FTC Challenges Tapestry’s Acquisition of Capri, Citing Reduced Competition and Employee Benefits Concerns

FTC Challenges Tapestry’s Acquisition of Capri, Citing Concerns

The Federal Trade Commission (FTC) has expressed concerns over Tapestry’s proposed $8.5 billion acquisition of Capri, alleging that the deal would reduce competition and harm consumers and employees.

According to the FTC, the merger would bring together six brands: Tapestry’s Coach, Kate Spade, and Stuart Weitzman, and Capri’s Michael Kors, Jimmy Choo, and Versace. The agency argues that this would reduce competition in the fashion industry, particularly in the market for handbags.

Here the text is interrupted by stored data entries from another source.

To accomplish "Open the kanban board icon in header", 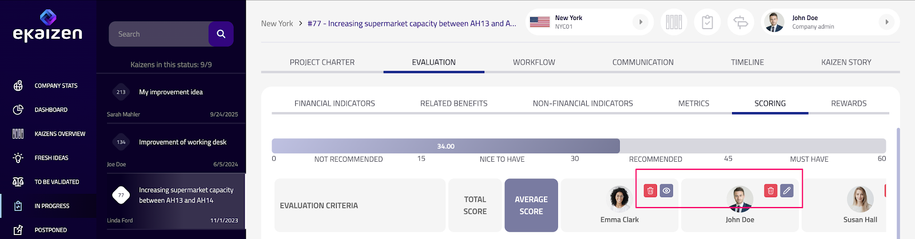I will [674, 22].
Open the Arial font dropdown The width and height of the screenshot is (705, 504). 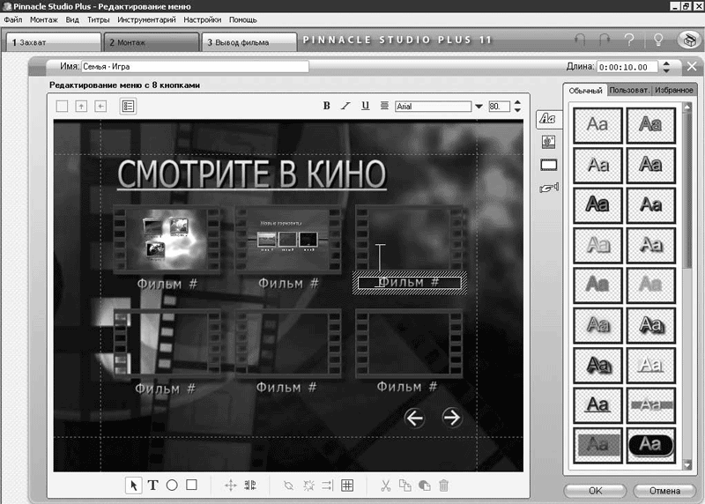[479, 107]
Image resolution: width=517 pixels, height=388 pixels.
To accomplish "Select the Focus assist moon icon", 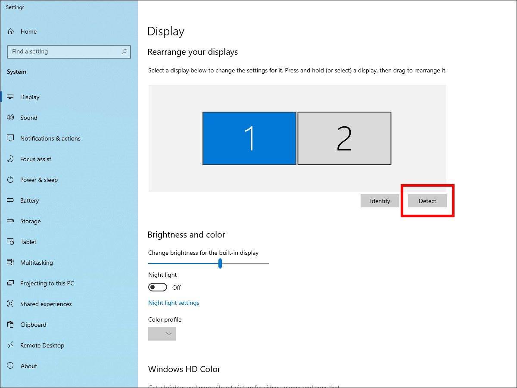I will (x=11, y=159).
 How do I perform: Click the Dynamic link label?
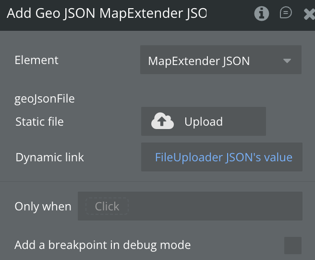click(x=49, y=157)
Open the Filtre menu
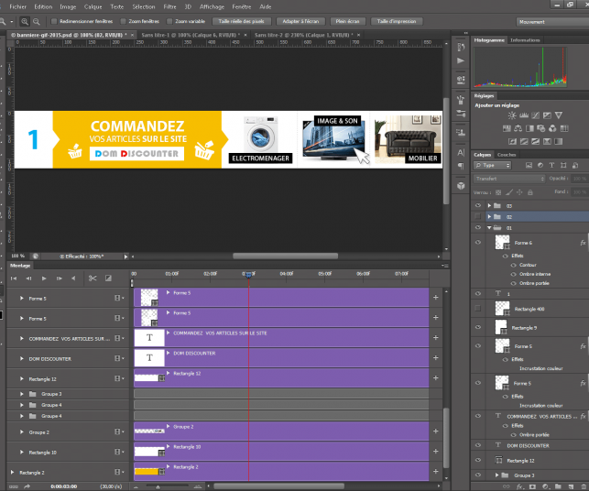 point(169,5)
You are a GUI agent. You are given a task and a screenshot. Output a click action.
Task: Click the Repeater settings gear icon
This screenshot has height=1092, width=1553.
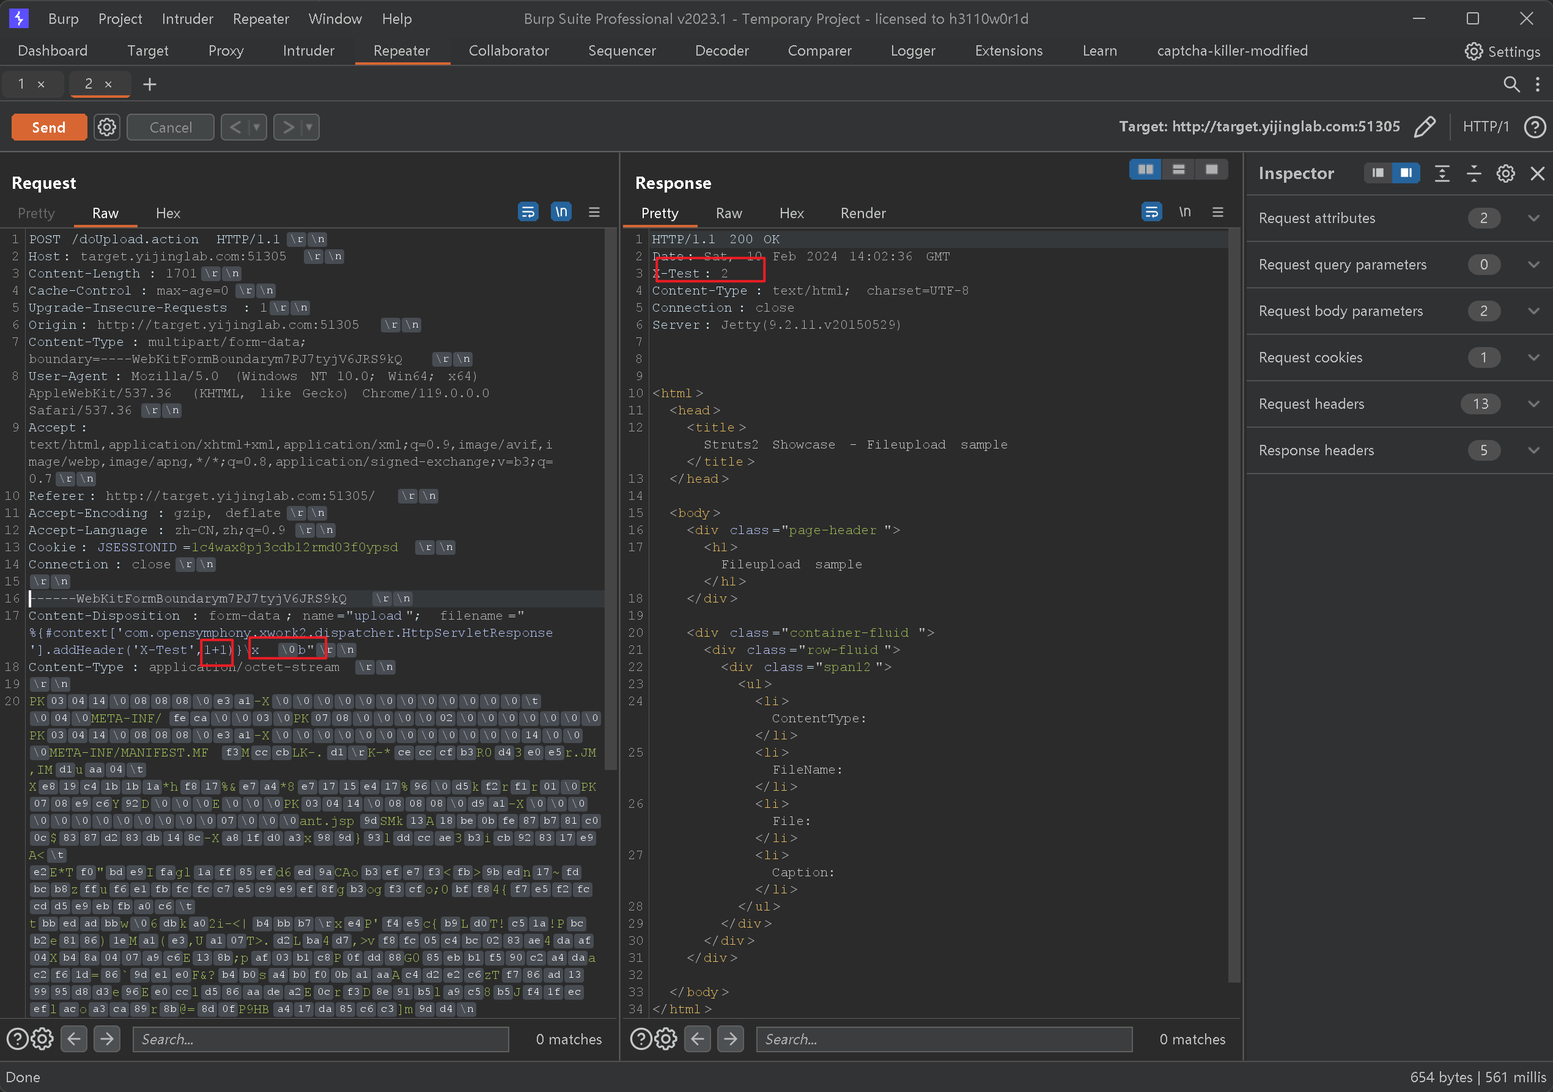click(106, 126)
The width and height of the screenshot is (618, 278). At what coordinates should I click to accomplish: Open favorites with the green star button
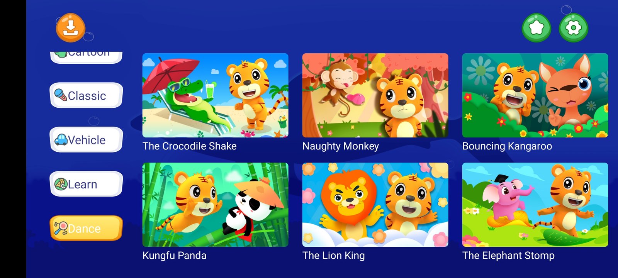click(536, 28)
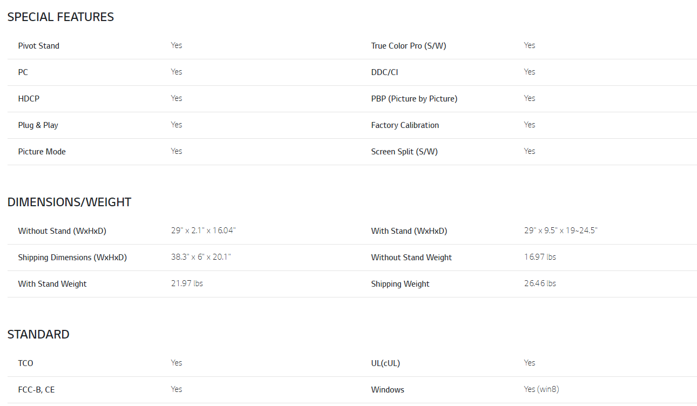The height and width of the screenshot is (406, 697).
Task: Click the Windows Yes (win8) value
Action: point(541,389)
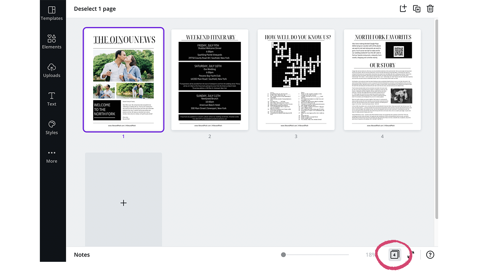Enter presentation fullscreen mode
Viewport: 478px width, 275px height.
point(411,255)
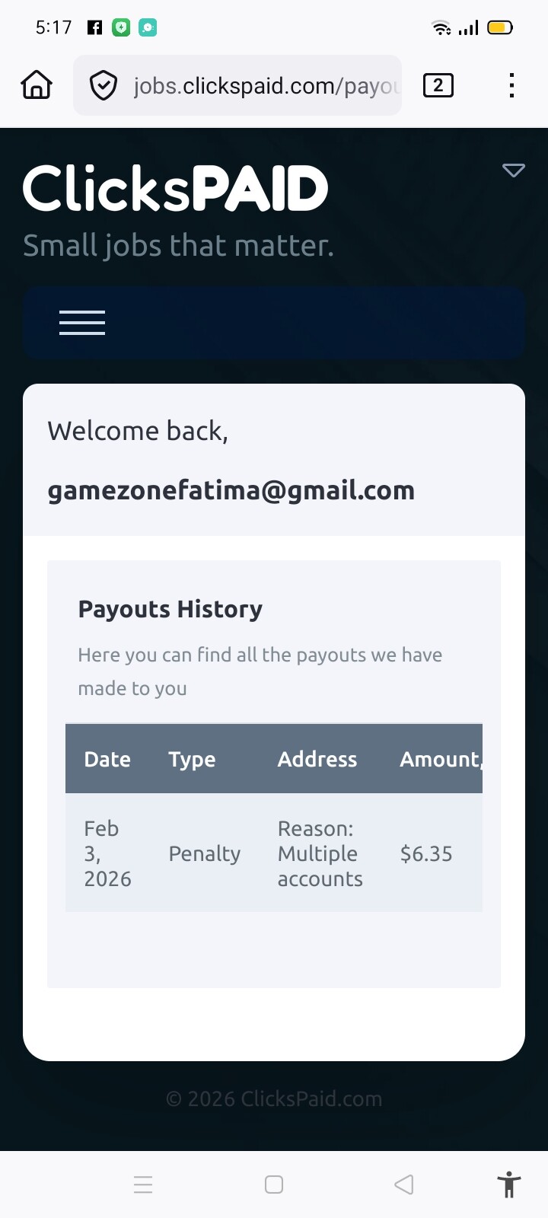The image size is (548, 1218).
Task: Click the Amount column header
Action: tap(440, 759)
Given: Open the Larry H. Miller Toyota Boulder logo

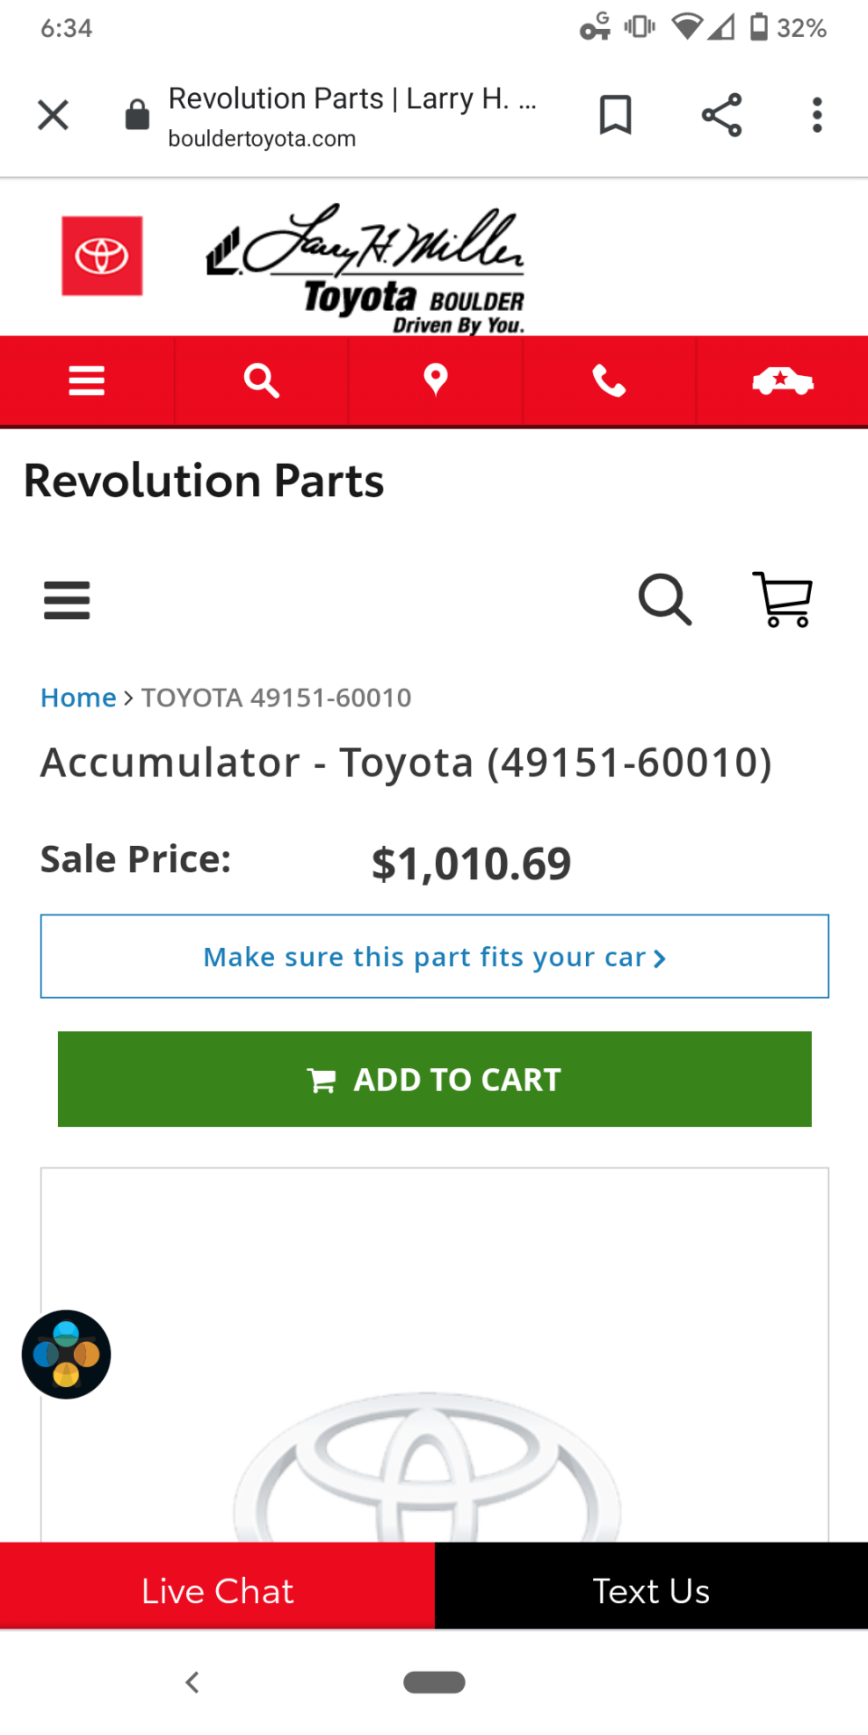Looking at the screenshot, I should click(x=366, y=268).
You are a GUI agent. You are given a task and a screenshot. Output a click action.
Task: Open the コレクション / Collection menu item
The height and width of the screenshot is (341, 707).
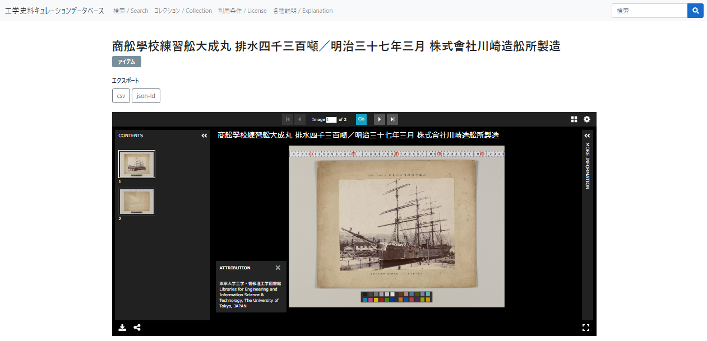[x=183, y=11]
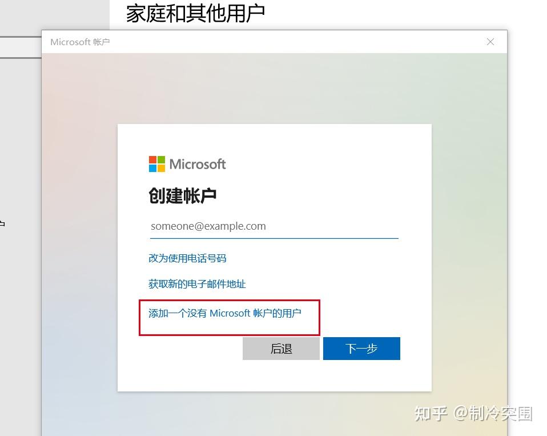
Task: Focus the someone@example.com email field
Action: point(274,226)
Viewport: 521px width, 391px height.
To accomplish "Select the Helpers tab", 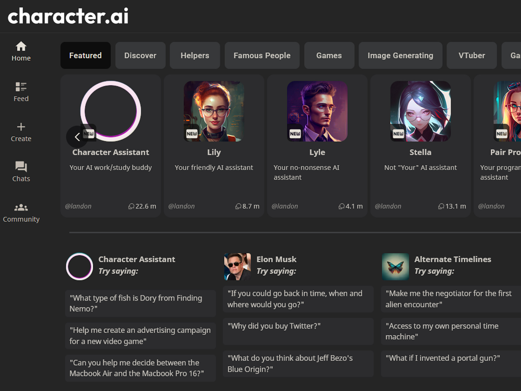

The FTC also alleges that the deal would eliminate competition for employees between Tapestry and Capri. This, the FTC claims, could lead to lower wages and less favorable workplace conditions for employees.

Tapestry has defended the acquisition, arguing that the fashion industry is highly competitive and that the merger would not harm consumers or employees. The company also argues that the FTC has misunderstood the marketplace and the way consumers shop.

The FTC’s challenge to the proposed acquisition is a significant development in the ongoing debate over the impact of mergers and acquisitions on competition and consumer welfare. The outcome of the case could have implications for other large-scale mergers in the fashion industry and beyond.